An Interesting Natural Experiment in Disease Resistance Is Underway — Will Hibernating Bats Evolve the Ability to Resist White-Nose Syndrome?
© 2011 Peter Free
23 February 2011
First, what is white-nose syndrome?
For about 4 years, hibernating bats have been dying in “unprecedented” numbers in the eastern United States, while hibernating. Some colonies have lost 90 to 100 percent of their inhabitants, apparently due to a fungal infection commonly called “white-nose syndrome.” The syndrome is caused by the fungus, Geomyces destructans.
Why care?
Bats eat a prodigious amount of insects, which (among other things) helps agriculture. They also pollinate plants and distribute seeds.
But reports about the threat of brown bat extinction from white-nose syndrome may be hype
Given the alarmist nature of the media, there are some reports that hibernating bat extinction could occur. Some of these articles cite the fact that an estimated “million” have died. But, without knowing the size and geographic distribution of bat species under attack, it seems silly to be talking about extinction, just yet.
The U.S. Geological Survey takes a more balanced approach to its reporting:
The USGS [U.S. Geological Survey] National Wildlife Health Center, working with many partners, continues to play a primary role in WNS [white-nose syndrome] research. Studies conducted at the Center were crucial to the identification and naming of the fungus, and to the development of histopathologic criteria for characterizing infection by G. destructans.
DNA from G. destructans has recently been identified on three new Myotis species (M. grisescens, M. velifer, and M. austroriparius) in Missouri, Oklahoma and Virginia, respectively, as well as on female little brown bats arriving at maternity colonies in Delaware.
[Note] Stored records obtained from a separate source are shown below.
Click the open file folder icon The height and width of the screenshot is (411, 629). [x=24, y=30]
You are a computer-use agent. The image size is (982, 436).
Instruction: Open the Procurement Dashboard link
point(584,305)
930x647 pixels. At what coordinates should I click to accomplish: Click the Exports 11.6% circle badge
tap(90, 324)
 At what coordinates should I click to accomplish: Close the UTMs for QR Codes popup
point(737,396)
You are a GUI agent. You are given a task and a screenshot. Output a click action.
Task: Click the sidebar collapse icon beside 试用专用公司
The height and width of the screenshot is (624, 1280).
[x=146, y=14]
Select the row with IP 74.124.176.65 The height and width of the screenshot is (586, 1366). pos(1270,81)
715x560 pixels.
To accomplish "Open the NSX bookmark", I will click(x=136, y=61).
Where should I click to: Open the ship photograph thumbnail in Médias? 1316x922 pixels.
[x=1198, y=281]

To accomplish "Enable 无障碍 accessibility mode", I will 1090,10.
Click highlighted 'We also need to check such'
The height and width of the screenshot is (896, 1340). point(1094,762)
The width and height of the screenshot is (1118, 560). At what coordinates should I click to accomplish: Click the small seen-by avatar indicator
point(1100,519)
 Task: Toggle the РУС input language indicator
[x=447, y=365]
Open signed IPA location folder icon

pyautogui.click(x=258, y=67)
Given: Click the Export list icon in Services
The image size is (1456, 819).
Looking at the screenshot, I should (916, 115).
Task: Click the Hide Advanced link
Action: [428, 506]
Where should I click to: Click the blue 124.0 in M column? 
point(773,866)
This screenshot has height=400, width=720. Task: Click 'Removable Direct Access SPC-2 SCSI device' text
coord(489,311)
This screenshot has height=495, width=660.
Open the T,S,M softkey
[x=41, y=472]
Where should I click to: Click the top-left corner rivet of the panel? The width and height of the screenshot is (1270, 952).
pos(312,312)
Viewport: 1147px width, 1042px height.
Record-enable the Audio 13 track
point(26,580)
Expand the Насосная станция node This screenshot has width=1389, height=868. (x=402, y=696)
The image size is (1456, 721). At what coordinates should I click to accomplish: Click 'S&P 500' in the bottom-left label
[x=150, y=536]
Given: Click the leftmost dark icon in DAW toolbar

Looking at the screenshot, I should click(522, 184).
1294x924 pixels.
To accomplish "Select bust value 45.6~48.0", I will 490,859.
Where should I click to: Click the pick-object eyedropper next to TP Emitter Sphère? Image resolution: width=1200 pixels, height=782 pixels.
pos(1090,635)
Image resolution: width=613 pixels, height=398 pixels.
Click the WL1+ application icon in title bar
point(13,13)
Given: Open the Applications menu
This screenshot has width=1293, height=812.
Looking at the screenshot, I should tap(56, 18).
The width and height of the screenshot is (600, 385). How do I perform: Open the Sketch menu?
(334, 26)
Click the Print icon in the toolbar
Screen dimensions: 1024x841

Unusual mortality has not been reported associated with the apparent westward expansion of the fungus, and it remains to be seen if WNS will develop and manifest similarly in warmer climate zones.
Current estimates of bat population declines since the emergence of WNS are as high as 97% in some areas.
© 2011, National Wildlife Health Center, White-Nose Syndrome (WNS), U.S. Geological Survey (18 February 2011) (paragraph split)
Obviously, high mortality in some areas is not the same as high species-wide mortality.
The interesting twist — culling bat populations of sick ones probably will not help
The natural experiment is disease resistance is underway because a mathematical model (probably appropriately, given human experience with pandemics) predicts that removing diseased bats is not going to slow the white-nose epidemic down.
WNS [white-nose syndrome] has caused massive mortality of bats that hibernate. Efforts to control the disease have been ineffective.
The culling of bats in hibernacula has been proposed as a way to break the transmission cycle or slow the spread of WNS.
We formulated a disease model to examine the efficacy of culling to abate WNS in bat populations. We based the model dynamics on disease transmission in maternity roosts, swarms, and hibernacula, which are the arenas of contact among bats.
Our simulations indicated culling will not control WNS in bats primarily because contact rates are high among colonial bats, contact occurs in multiple arenas, and periodic movement between arenas occurs. In general, culling is ineffective in the control of animal diseases in the wild.
© 2011 Thomas G. Hallam and Gary F. McCracken, Management of the Panzootic White-Nose Syndrome through Culling of Bats, Conservation Biology 25(1): 189-194, doi: 10.1111/j.1523-1739.2010.01603.x (February 2011) (paragraph split)
So we will get to see how Geomyces destructans and bat species co-evolve
Not fun for the bats. But knowledge-enhancing for humans.